(The Golden Ratio)
“Jin Zhēn-Zī!” Māmā shouted from the back room over the slam of the door. “I told you not to leave the back door open.” The sharp click of the lock admonished me further.
A pristine sheaf of paper laid in front of me as empty as it was when I first sat down. The chair abraded the wood floor and banged into the wall when I got up too fast. “I’ve been working on sums all morning, Māmā! I haven’t left my desk.” Only the second part was true.
Harsh afternoon light streamed through the shop’s front windows. It bounced off the metal hangers holding the repaired garments along one wall. Bolts of fabric were stacked on tables and piled along the other wall. The new embroidered silk tunics were displayed in the very front, the price tags discreetly hidden in the sleeves. The back room stood dark where the sunlight couldn’t penetrate, the silhouette of my mother blended perfectly into the shadows.

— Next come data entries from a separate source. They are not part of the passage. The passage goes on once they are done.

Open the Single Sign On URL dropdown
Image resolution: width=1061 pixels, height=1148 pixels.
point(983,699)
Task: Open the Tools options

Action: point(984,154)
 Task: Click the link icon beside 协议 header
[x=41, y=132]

When she appeared — her eyes opened wide like an owl and her mouth a tense slash across her face — all the muscles tightened along my body. Another figure moved behind her, materializing into a man holding a long silver blade in gloved hands against the base of her skull. The brush dropped from my hand, splattering black ink all over the polished wooden floor.
“What happened?” I said, my voice croaked against my tongue. I swallowed and tried again. “Māmā, are you okay?”

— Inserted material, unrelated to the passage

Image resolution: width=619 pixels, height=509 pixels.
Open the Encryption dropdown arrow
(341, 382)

She kept her hands outstretched above her shoulders. I knew that pose and curled and readied myself for a fight.
“How do you do it, Fei Yen?” The man pressed the tip of the sword against Māmā’s skin. I couldn’t see if it drew blood, but Māmā winced before her face went as blank as the paper abandoned on my desk.
She stretched up onto her toes. “I don’t know what you’re talking about.” The sword pushed harder into her skin. Under her breath, in the susurrus and sigh of our secret language she said one word over and over again: Run! Run! Run!
Then she turned on one foot, graceful as a grassland stork, and her other slippered foot struck hard and fast against the man’s jaw. His head snapped back and he thumped hard against the ground. Before I could see if he’d rise, Māmā was at my side. She grabbed my hand and pulled me out the door. We flew down Silken Road.
Alleyways and streets passed in a blur. The stench of burning wood and molten metal assaulted my nose as we crossed Fire Road. Hammers clanged and reshaped the burning metal into weapons of war. My fingers itched to hold one. Māmā dashed down another alley, never looking behind her, but never releasing my wrist either. The rough calluses of fingers she had accidentally poked over and over with her tailoring needle scratched against my flesh. She took a sharp left down Water Street. Rice wine being poured into glasses popped and bubbled. The sweetness of yeast and mold starter cakes suffused the air.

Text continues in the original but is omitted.